Non-Linearity - Why should BI Practitioners know about it?
Because Non-linear nature of business is the root cause for the gap between analytics delivered by IT and positive impact of such analytics on business decisions. Let me try to substantiate that statement in this blog post.
Now, what is a non-linear system? – A non-linear system is one where the whole is not equal to sum of its parts. Let us take the example of Friction. Without friction a simple linear equation expresses the amount of energy you need to accelerate, say, a football along the ground (sounds contrived, well, it is FIFA 2010 time – Waka Waka). With friction, the relationship gets complicated, because the amount of energy changes depending on how fast the football is already moving. One cannot assign a constant importance to friction, because its magnitude depends on speed. Speed, in turn, depends on friction.
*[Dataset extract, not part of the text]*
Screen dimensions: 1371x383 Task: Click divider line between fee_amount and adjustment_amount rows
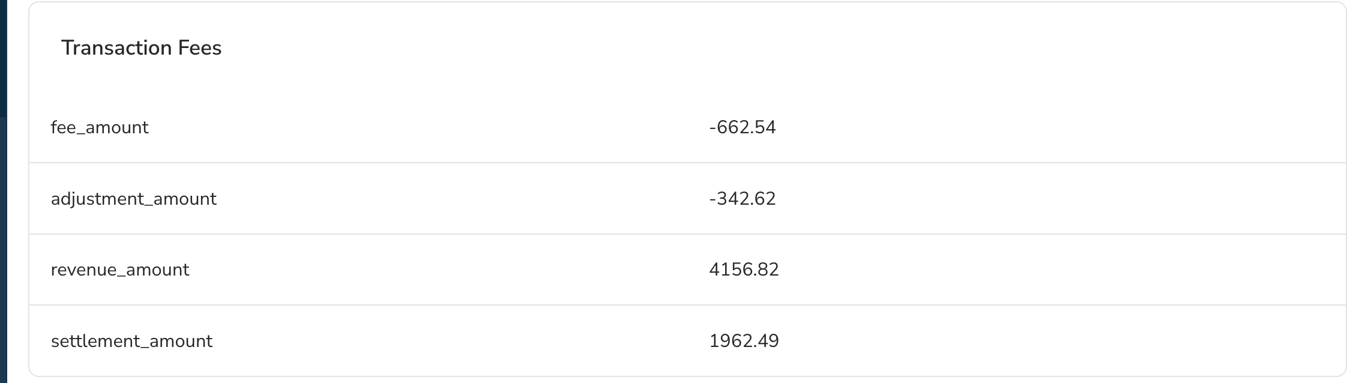click(x=687, y=163)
The whole body of System Dynamics developed by Professor Jay W. Forrester deals with complexity around non-linear systems. The System Dynamics Society says this and I quote – “System dynamics is a methodology for studying and managing complex feedback systems, such as one finds in business and other social systems. While the word system has been applied to all sorts of situations, feedback is the differentiating descriptor here. Feedback refers to the situation of X affecting Y and Y in turn affecting X perhaps through a chain of causes and effects. One cannot study the link between X and Y and, independently, the link between Y and X and predict how the system will behave. Only the study of the whole system as a feedback system will lead to correct results”.
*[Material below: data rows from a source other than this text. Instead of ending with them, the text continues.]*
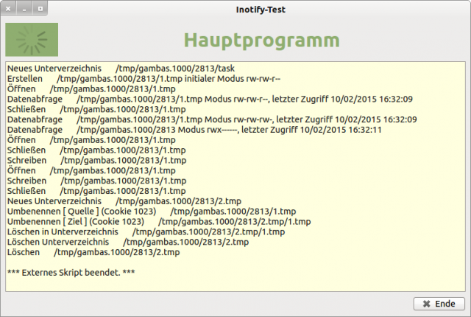Click the last 'Löschen' 2.tmp log line
471x317 pixels.
(x=93, y=251)
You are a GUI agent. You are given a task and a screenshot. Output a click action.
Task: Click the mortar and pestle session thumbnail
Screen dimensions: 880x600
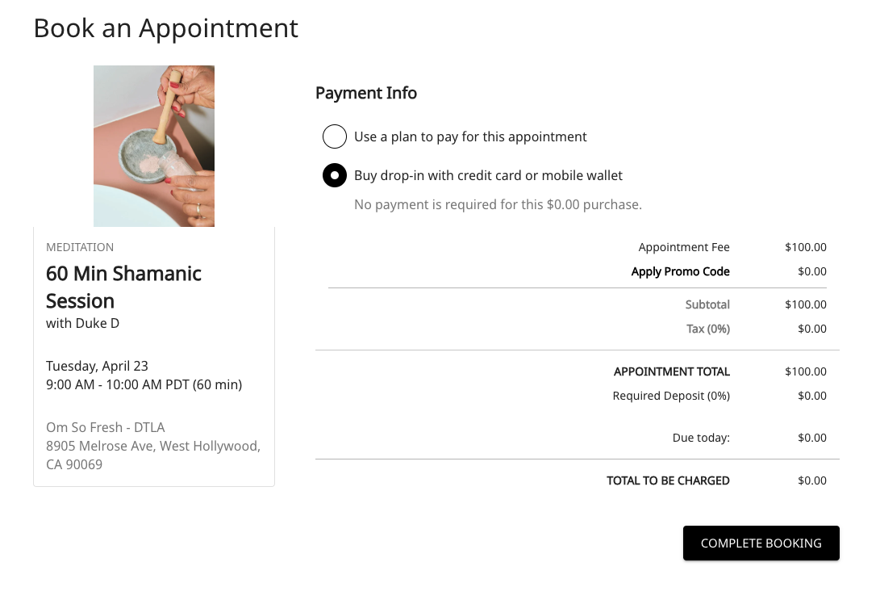click(x=154, y=146)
As BI practitioners, we are comfortable with questions around Data Management, Reporting, Dashboarding etc. but are stumped when confronted with the question of “How do the Reports, Dashboards or any analytical artifact affect the quality of business decisions”? In my mind, the missing link is the lack of understanding of business as a non-linear system. Let me provide a concrete example here.
In one of my BI consulting engagements for a large voice-based Business Process Outsourcing company, the problem was to predict the number of calls that would be received in a particular day as that number drives a lot of decisioning on the ground, viz. number of associates required, type of skills required, infrastructure, schedule for pickup and drop etc. If this problem is taken only as a predictive analytics problem, ignoring the non-linear nature of the business, the predicted value of the number of calls (using various statistical techniques and BI tools – in this case I used the Microsoft SSAS based Data Mining solution), does not provide a complete solution. When I fed the predicted number of calls to a business process simulation model (I used Powersim in this case) that captured the inter-relationships between various business processes, a much more robust solution was obtained.
The gist of what I am trying to convey is:
1) BI Practitioners would do well to understand what non-linearity is and how businesses processes are inherently non-linear in nature.
2) Goal of analytics is to really improve the quality of business decisioning. BI does not stop with just reports, cubes & dashboards.
3) Analytics in combination with Business Process simulation models (that captures the non-linear nature of business processes) can help organizations increase the quality of business decisioning.
Thanks for reading. Please do provide your feedback.